Exercise description:
Convert the listing below into a numbered list, omitting any blank lines.

Records to process:

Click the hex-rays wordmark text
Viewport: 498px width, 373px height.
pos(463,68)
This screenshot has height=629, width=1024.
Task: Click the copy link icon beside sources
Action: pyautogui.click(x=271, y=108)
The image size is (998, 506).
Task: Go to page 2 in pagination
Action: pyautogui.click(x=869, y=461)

Response:
1. Click the hex-rays wordmark text
2. Viewport: 498px width, 373px height.
3. pos(463,68)
4. This screenshot has height=629, width=1024.
5. Task: Click the copy link icon beside sources
6. Action: pyautogui.click(x=271, y=108)
7. The image size is (998, 506).
8. Task: Go to page 2 in pagination
9. Action: pyautogui.click(x=869, y=461)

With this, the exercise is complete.